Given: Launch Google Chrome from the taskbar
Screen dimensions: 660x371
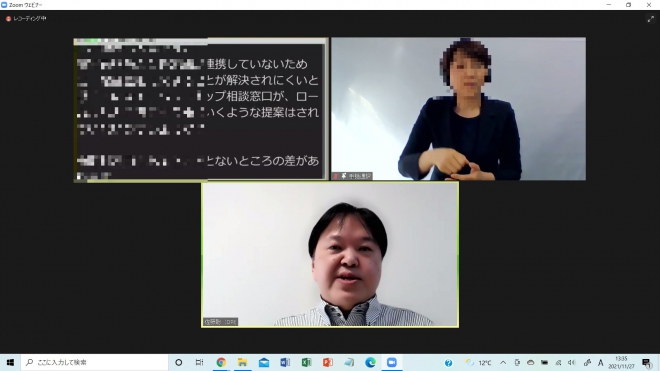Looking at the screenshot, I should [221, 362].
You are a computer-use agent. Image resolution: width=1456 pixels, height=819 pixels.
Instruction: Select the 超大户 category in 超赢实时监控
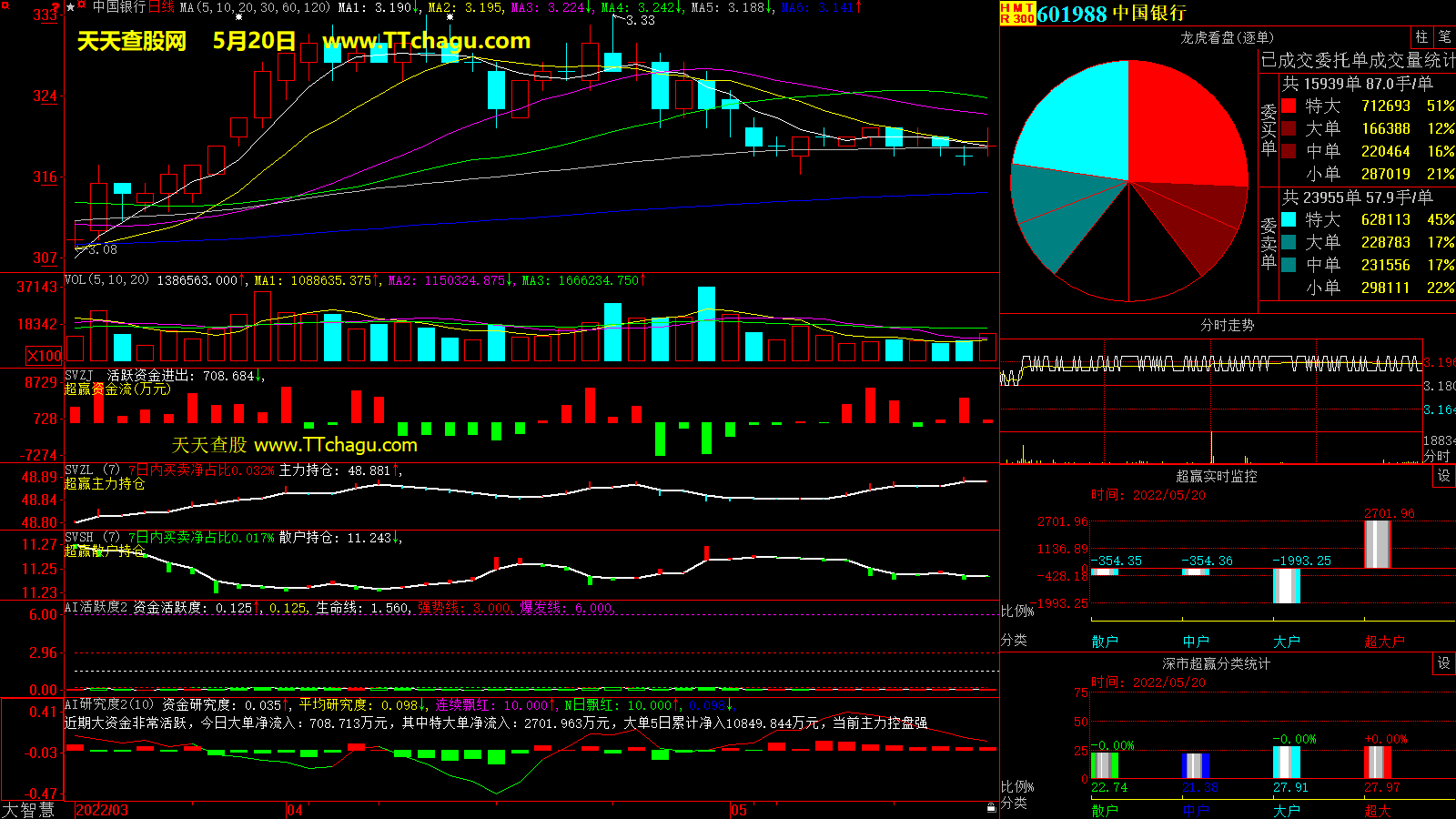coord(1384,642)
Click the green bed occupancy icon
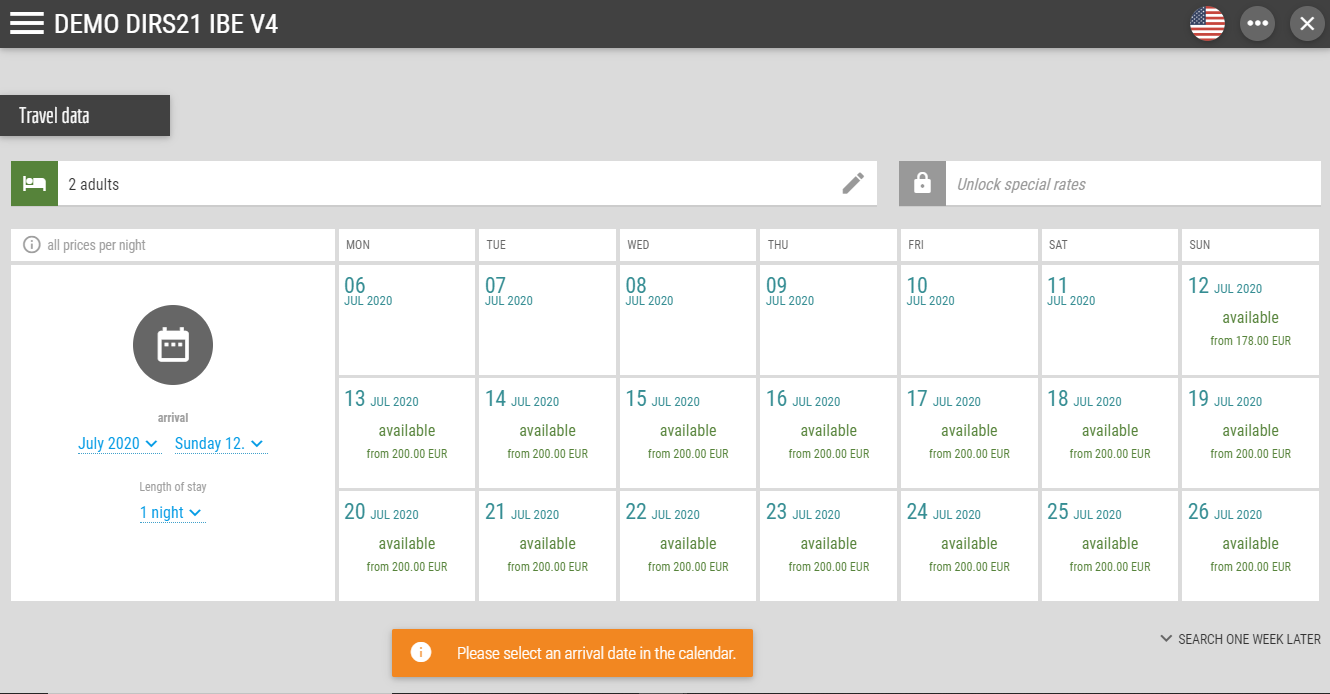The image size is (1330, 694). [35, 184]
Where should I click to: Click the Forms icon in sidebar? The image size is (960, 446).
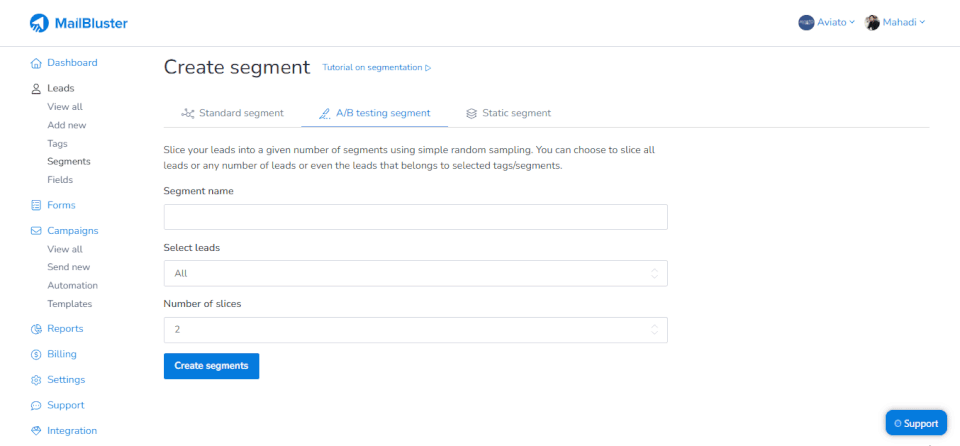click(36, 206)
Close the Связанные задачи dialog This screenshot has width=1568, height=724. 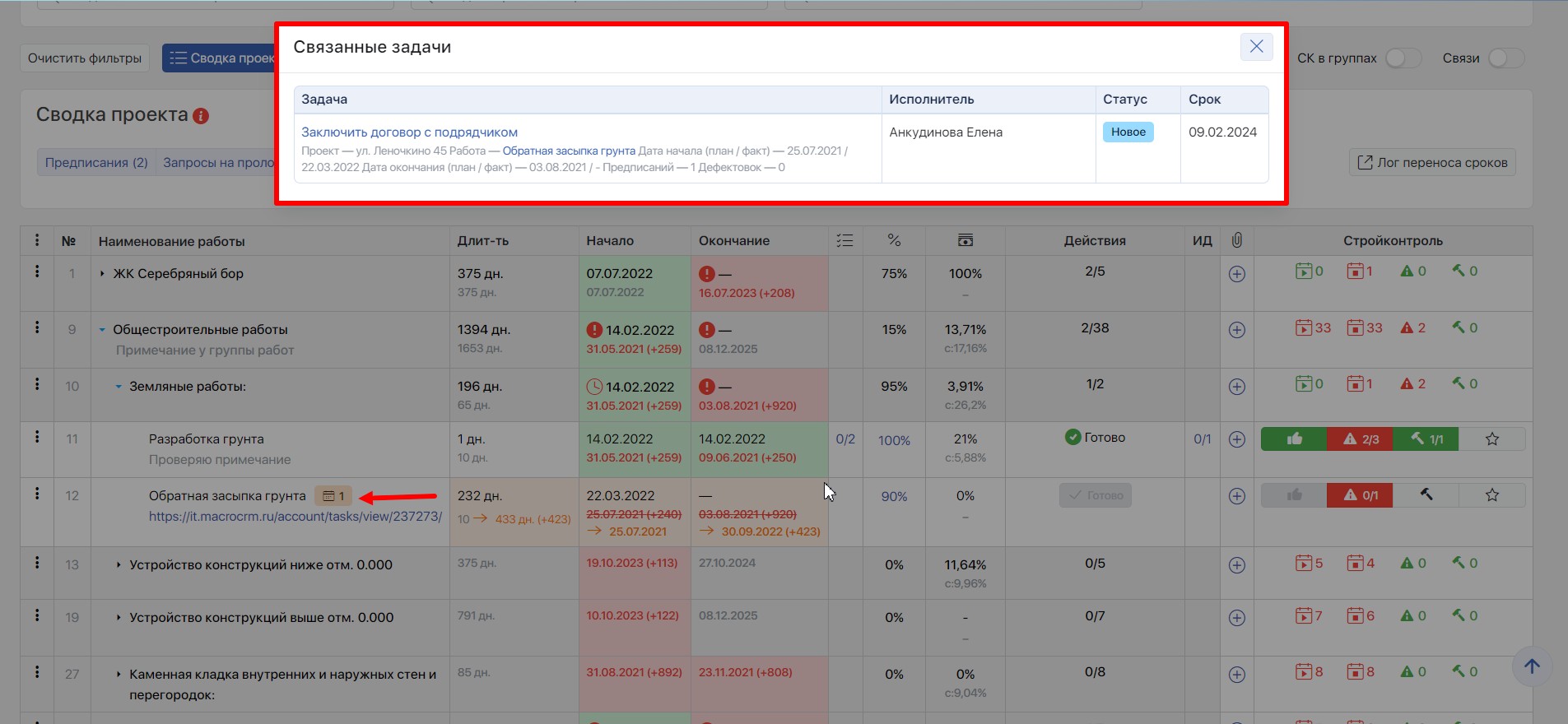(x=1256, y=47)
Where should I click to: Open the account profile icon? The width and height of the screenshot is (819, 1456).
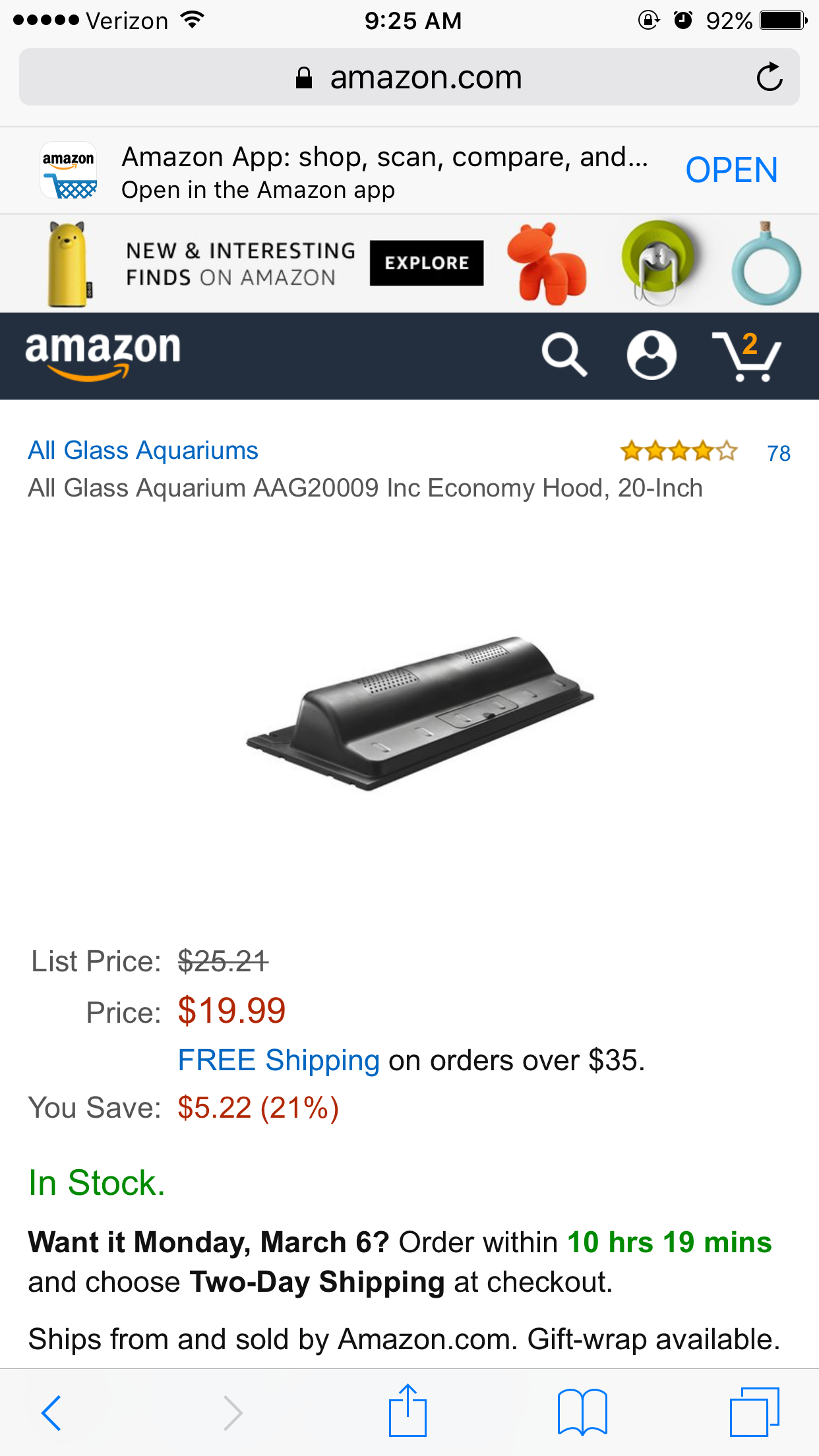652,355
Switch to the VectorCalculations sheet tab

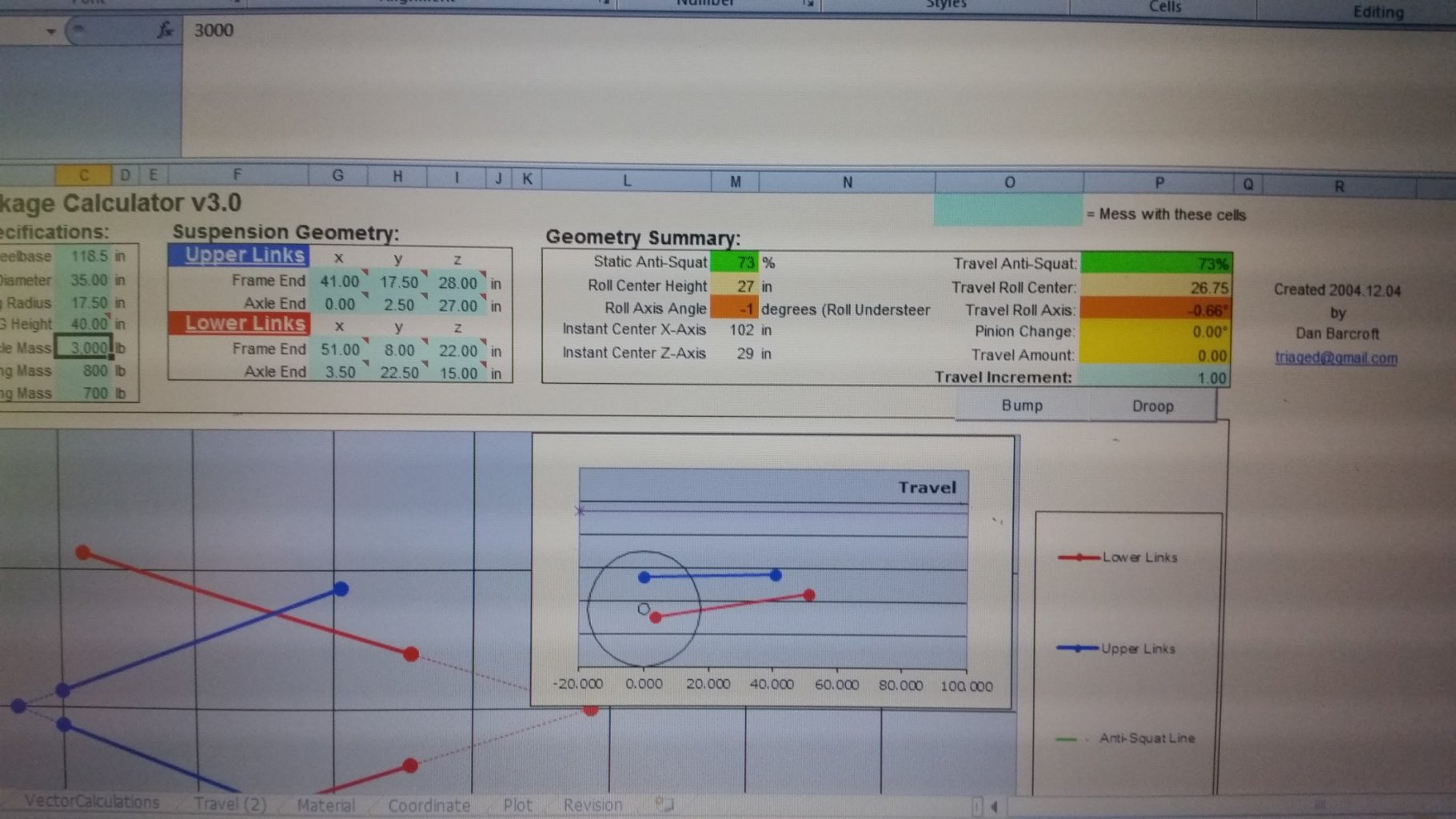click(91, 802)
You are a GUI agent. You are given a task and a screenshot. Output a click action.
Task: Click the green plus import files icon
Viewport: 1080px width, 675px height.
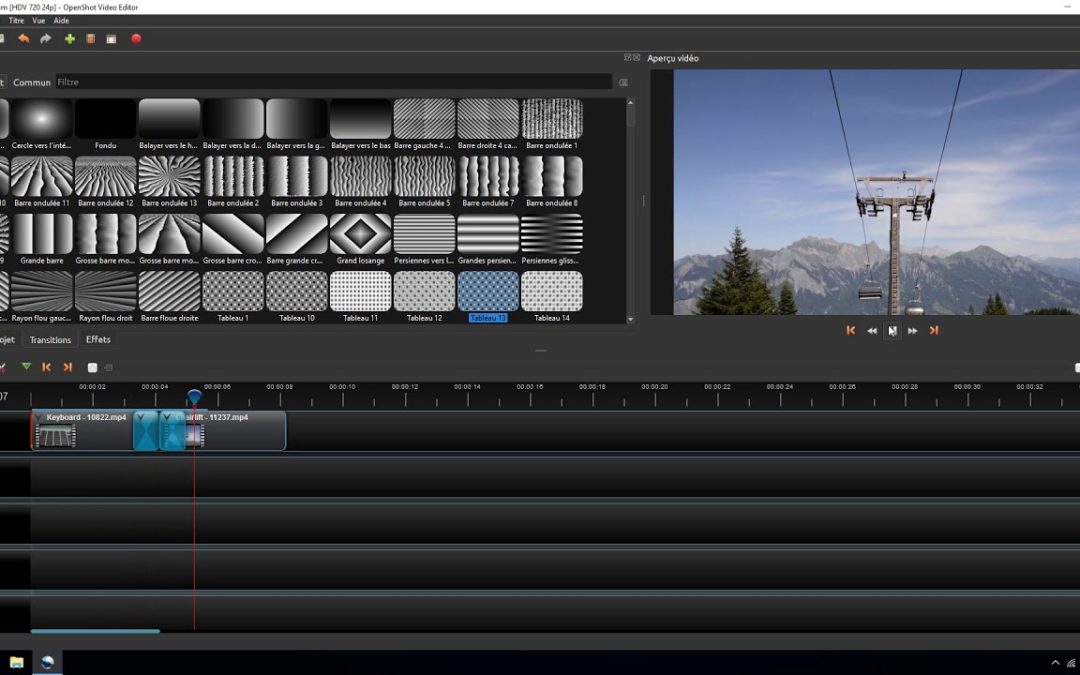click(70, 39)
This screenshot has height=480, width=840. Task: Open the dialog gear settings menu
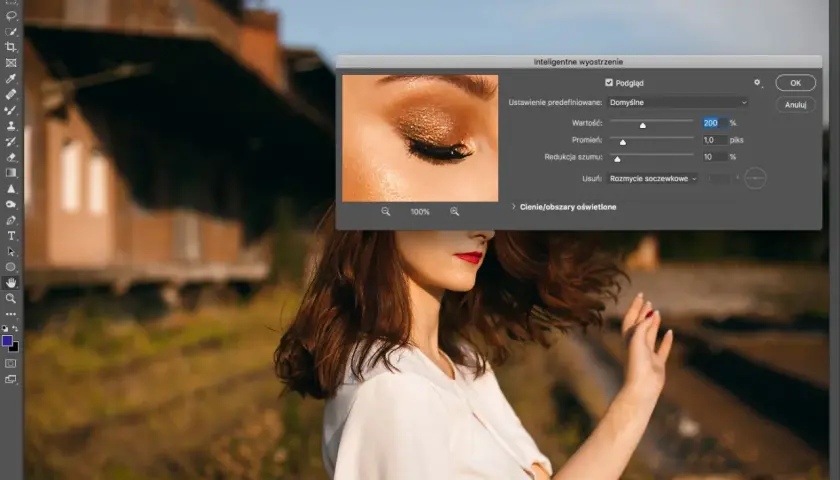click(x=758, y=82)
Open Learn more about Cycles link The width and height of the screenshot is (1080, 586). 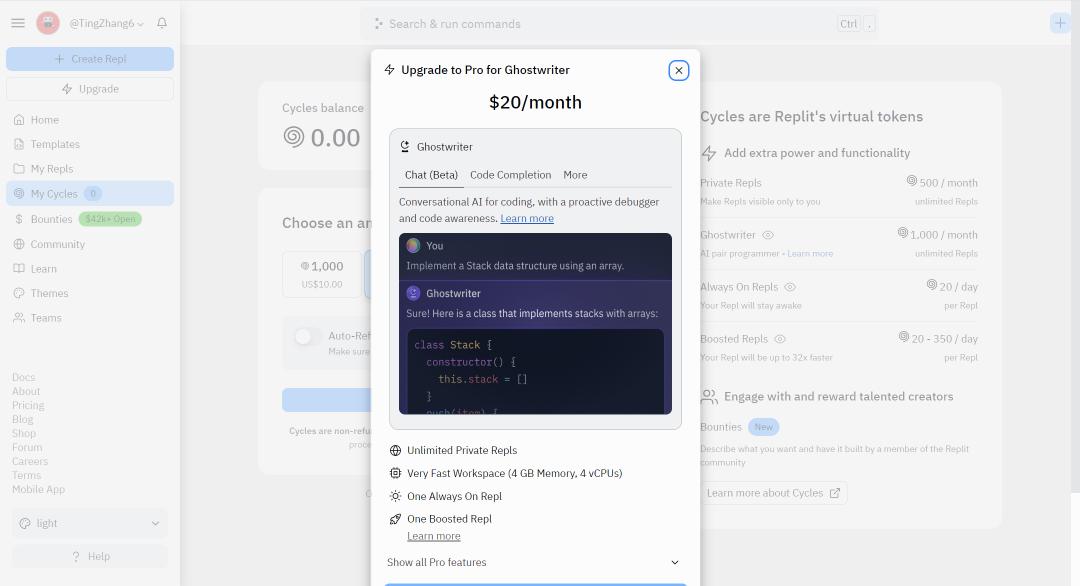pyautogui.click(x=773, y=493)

================

- What is needed
For the records above, state the count of lines where "agent" appears, without any other text.

- Answer box
2